Thai court nullifies Feb 2 general election
The Thai Constitutional Court Friday annulled last month's general election, leaving the country in political limbo without a full government and further undermining a prime minister faced with impeachment over a failed rice subsidy scheme.
The court judges ruled in a 6-3 vote that the Feb 2 election was unconstitutional because voting failed to take place on the same day around the country.
Anti-government protestors had stopped voting in about a fifth of constituencies, and in 28 of them voting was not possible at all because candidates were unable to register, the Bangkok Post reported.
"The 2013 royal decree on the House of Representatives dissolution stated that the general election must be held Feb 2, 2014. But on that date, no election was held in 28 constituencies," the court said.
"Re-elections for the 28 constituencies after Feb 2 are, therefore, impossible because it would mean the elections were not held on the same date throughout the kingdom," the court added.

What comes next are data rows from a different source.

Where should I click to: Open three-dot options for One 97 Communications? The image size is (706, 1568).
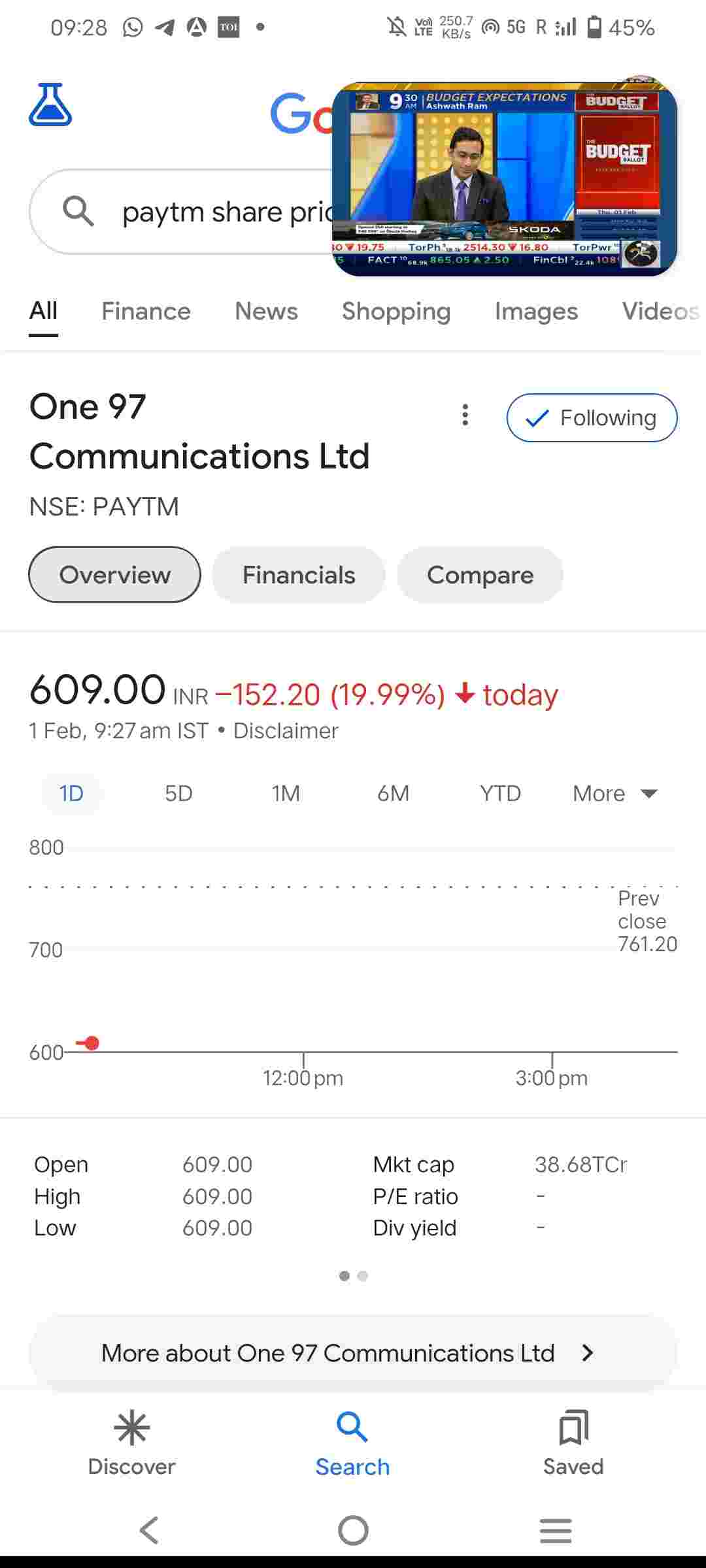(465, 416)
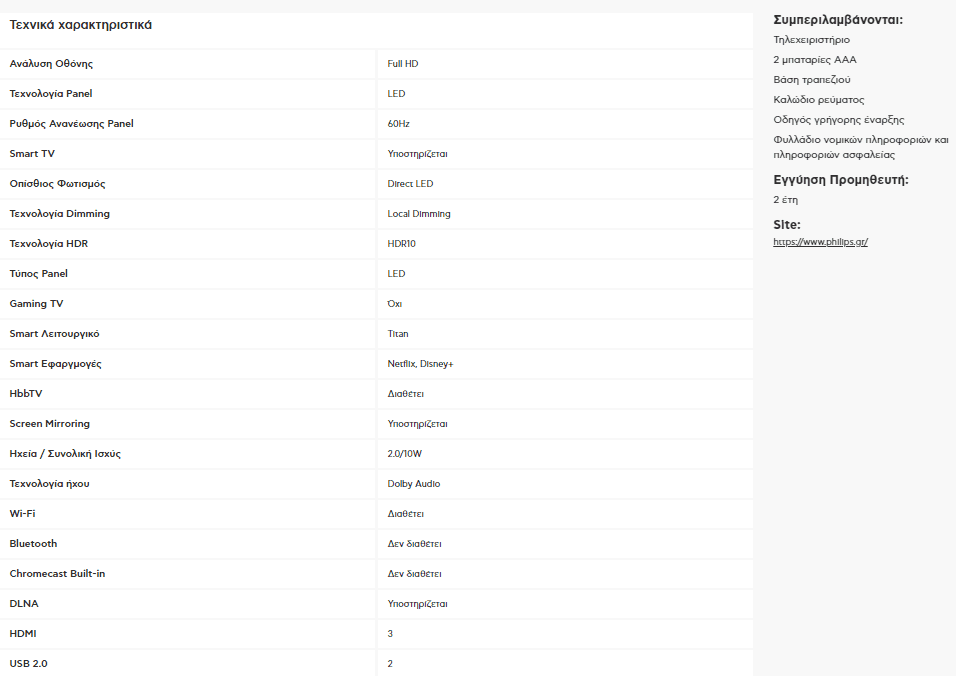956x676 pixels.
Task: Select the Τεχνολογία Panel label
Action: click(51, 94)
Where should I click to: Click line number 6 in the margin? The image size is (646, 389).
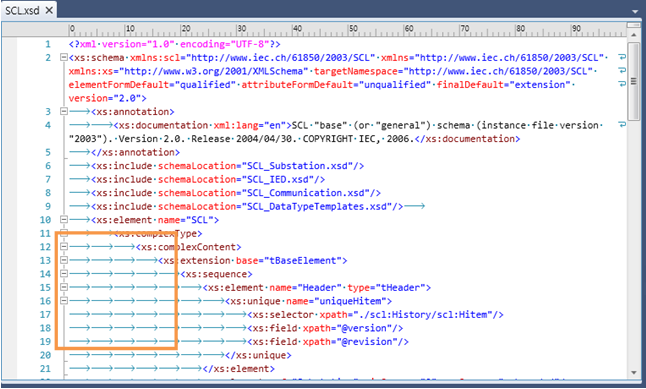[x=48, y=166]
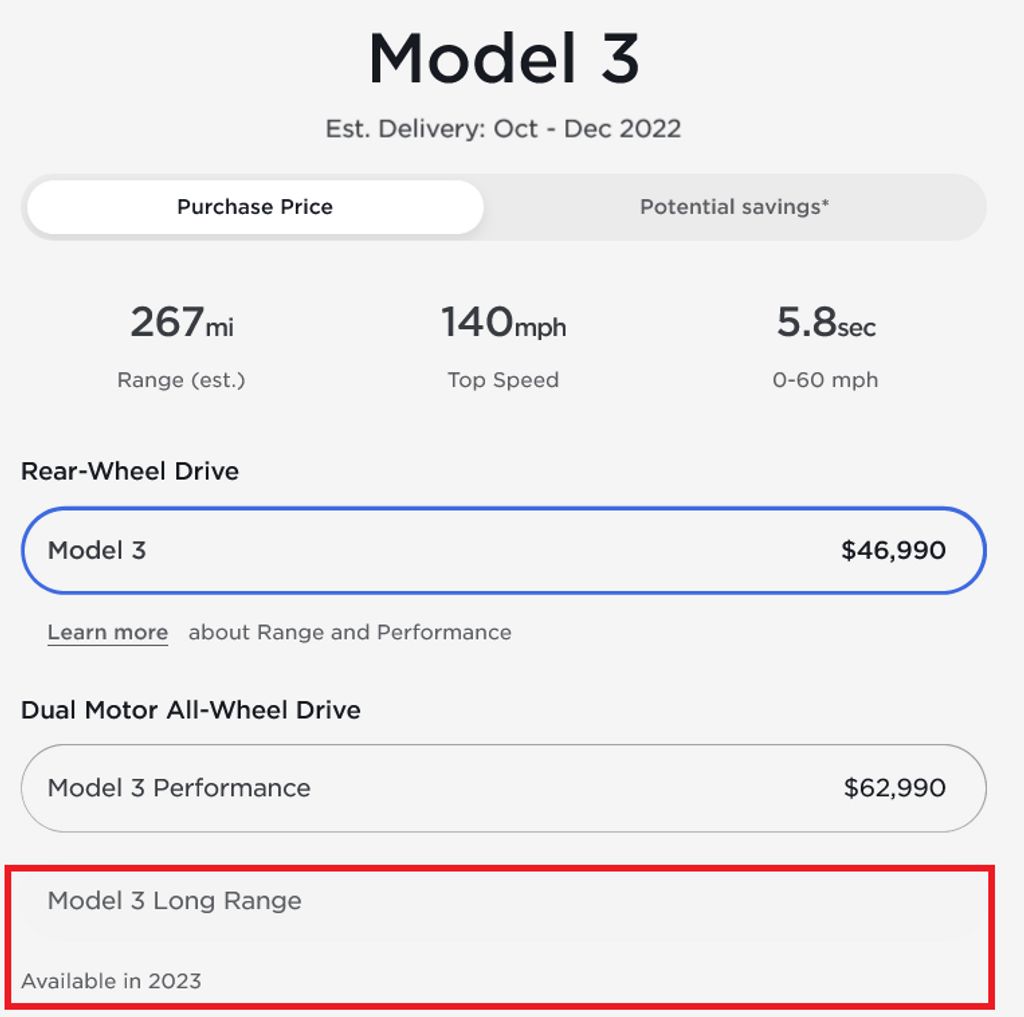Click the Range (est.) label
The height and width of the screenshot is (1017, 1024).
click(x=181, y=380)
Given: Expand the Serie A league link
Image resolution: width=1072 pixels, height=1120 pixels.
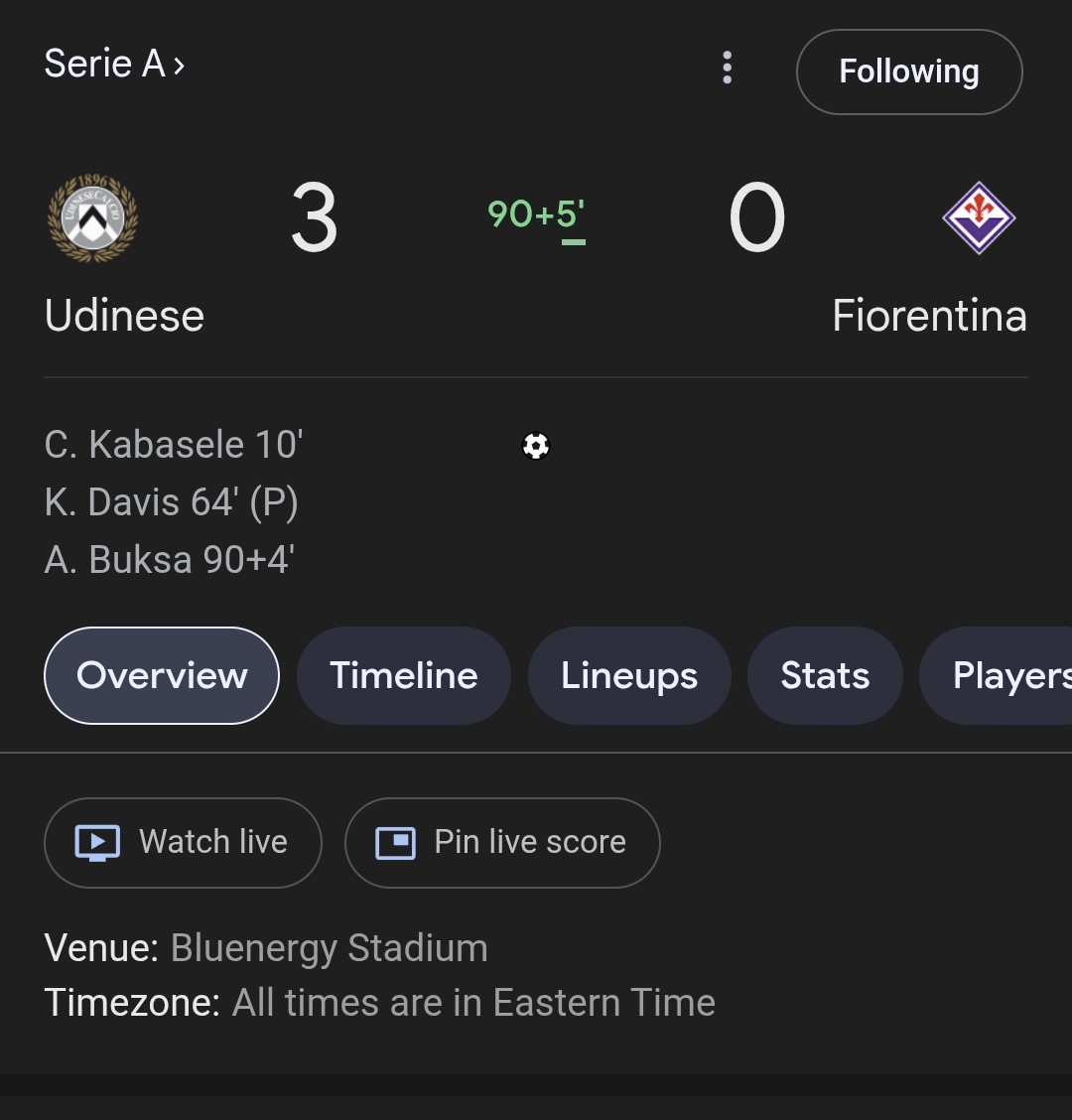Looking at the screenshot, I should pyautogui.click(x=114, y=65).
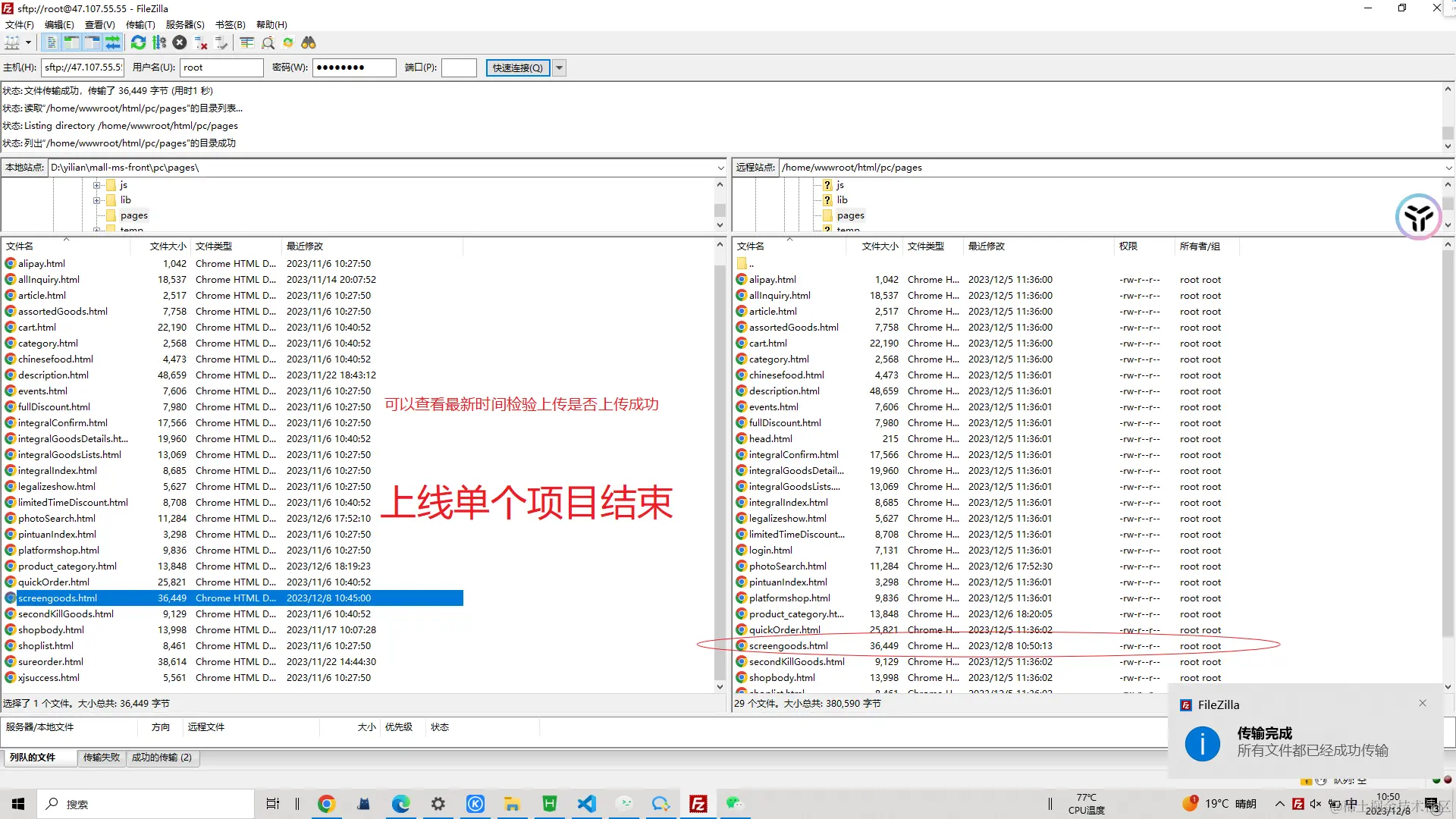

The anti-government protests were the latest chapter in an eight-year crisis that pits Bangkok's middle class and royalist establishment against supporters of Prime Minister Yingluck Shinawatra and her brother, ex-premier Thaksin Shinawatra, who was toppled by the army in 2006 and lives in exile to avoid a jail term for graft.
Over the past five months, the protestors have shut government offices and at times blocked major thoroughfares in Bangkok to try to force Yingluck out. Twenty-three people have died and hundreds have been injured in the violence.
But the focus has now shifted to the courts, in particular to the prospect of Yingluck being impeached over a rice scheme that has gone disastrously wrong, with hundreds of thousands of farmers not getting paid for grain sold to the state since October.
The opposition Democrat Party and the anti-government People's Democratic Reform Committee (PDRC) have accused the ruling Pheu Thai party of buying votes and indulging in corruption.
Chavanond Intarakomalaysut, a Democrat spokesman said the Democrats wanted reforms in the country before another general election and it would not have a problem if the parliament faced dissolution.
The court also dismissed the Election Commission's (EC) request for it to decide whether it has the authority to ask for an election re-run as the Feb 2 poll has been nullified.
"The dissolution of the House of Representatives shall be made in the form of a royal decree," the constitution states.
"The day for a new general election must be fixed for not less than 45 days but not more than 60 days as from the day the House has been dissolved and such election day must be the same throughout the kingdom," it says.